The responsibility for implementing these reforms was given to a minister with the title naib wazir. Two different recensions of Barani's Tarikh-i-Firuz Shahi name the minister differently as Malik Yaklakhi and Sharaf al-Din Qa'ini. The minister implemented the new laws uniformly across several crown-governed territories. These territories included Delhi; present-day Uttar Pradesh (including Rohilkhand and the Ganges-Yamuna Doab, but excluding Awadh and Bihar); the Punjab region (except Multan); parts of present-day Rajasthan; and Malwa. For the first time in India, the crown established a direct relationship with the cultivators on such a large scale.

=== Staff ===

A large number of officials were recruited for implementing the new laws: tribute demanders, revenue collectors, government agents, accountants, auditors, clerks, and office managers. The employees were expected to know Persian (the official court language) as well as the local language, which suggests that the staff must have included Hindus.

Initially, there was widespread corruption among the revenue employees, who misappropriated the state funds and extorted money from the taxpayers. To address this problem, Alauddin created a new department called Divan-i-Mustakhraj, which was responsible for investigating and realizing the arrears from the revenue collectors. Alauddin increased the salaries of the revenue employees, and instituted punishments for the erring employees. However, these measures did not reduce the corruption to satisfactory levels. Therefore, he resorted to more severe punishments for the corrupt revenue staff.

The revenue ministry regularly checked the registers of the village accountants, and strictly punished the corrupt officials. By Alauddin's own estimates, 10,000 corrupt revenue officials were punished in Delhi alone. Barani mentions that it was impossible for the revenue officials to take bribes from Hindus and Muslims, or to obtain money dishonestly in any other way. According to him, death was considered preferable to being a revenue official, and people would not marry their daughters to a revenue clerk. This seems to be an obvious exaggeration: the government service continued be considered prestigious during Alauddin's reign, and the government officials were sought after as marriage partners.

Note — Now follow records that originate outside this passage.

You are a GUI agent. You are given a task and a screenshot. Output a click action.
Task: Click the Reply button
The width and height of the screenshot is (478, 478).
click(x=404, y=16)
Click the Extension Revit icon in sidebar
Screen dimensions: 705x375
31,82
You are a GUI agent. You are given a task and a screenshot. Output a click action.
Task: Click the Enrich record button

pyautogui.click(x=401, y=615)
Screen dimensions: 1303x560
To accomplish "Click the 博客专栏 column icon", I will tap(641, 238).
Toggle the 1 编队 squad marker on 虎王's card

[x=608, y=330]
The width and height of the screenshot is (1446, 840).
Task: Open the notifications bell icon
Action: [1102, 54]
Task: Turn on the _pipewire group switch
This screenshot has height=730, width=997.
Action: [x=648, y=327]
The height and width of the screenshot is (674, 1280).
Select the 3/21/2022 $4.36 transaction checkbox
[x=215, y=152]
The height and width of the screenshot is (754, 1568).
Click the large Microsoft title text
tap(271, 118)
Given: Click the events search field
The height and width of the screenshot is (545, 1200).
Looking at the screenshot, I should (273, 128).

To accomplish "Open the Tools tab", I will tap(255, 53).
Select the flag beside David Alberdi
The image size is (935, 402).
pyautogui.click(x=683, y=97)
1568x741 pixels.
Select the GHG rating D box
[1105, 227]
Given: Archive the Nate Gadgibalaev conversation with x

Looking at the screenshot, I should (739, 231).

== Revocation and legacy ==

Some of Alauddin's land reforms were continued by his successors, and were a basis of the agrarian reforms introduced by the later rulers such as Sher Shah Suri and Akbar.

Other regulations of Alauddin were revoked by his son Qutbuddin Mubarak Shah a few months after his death. Mubarak Shah reinstated the lands incorporated by Alauddin into the crown territory to their private owners. He also released a large number of prisoners that Alauddin's administration had arrested for various reasons, including corruption.

Alauddin's practice of appropriating four-fifths of the spoils of war from the soldiers continued until the reign of Firuz Shah Tughluq, who switched back to the traditional demand of one-fifth share (khums).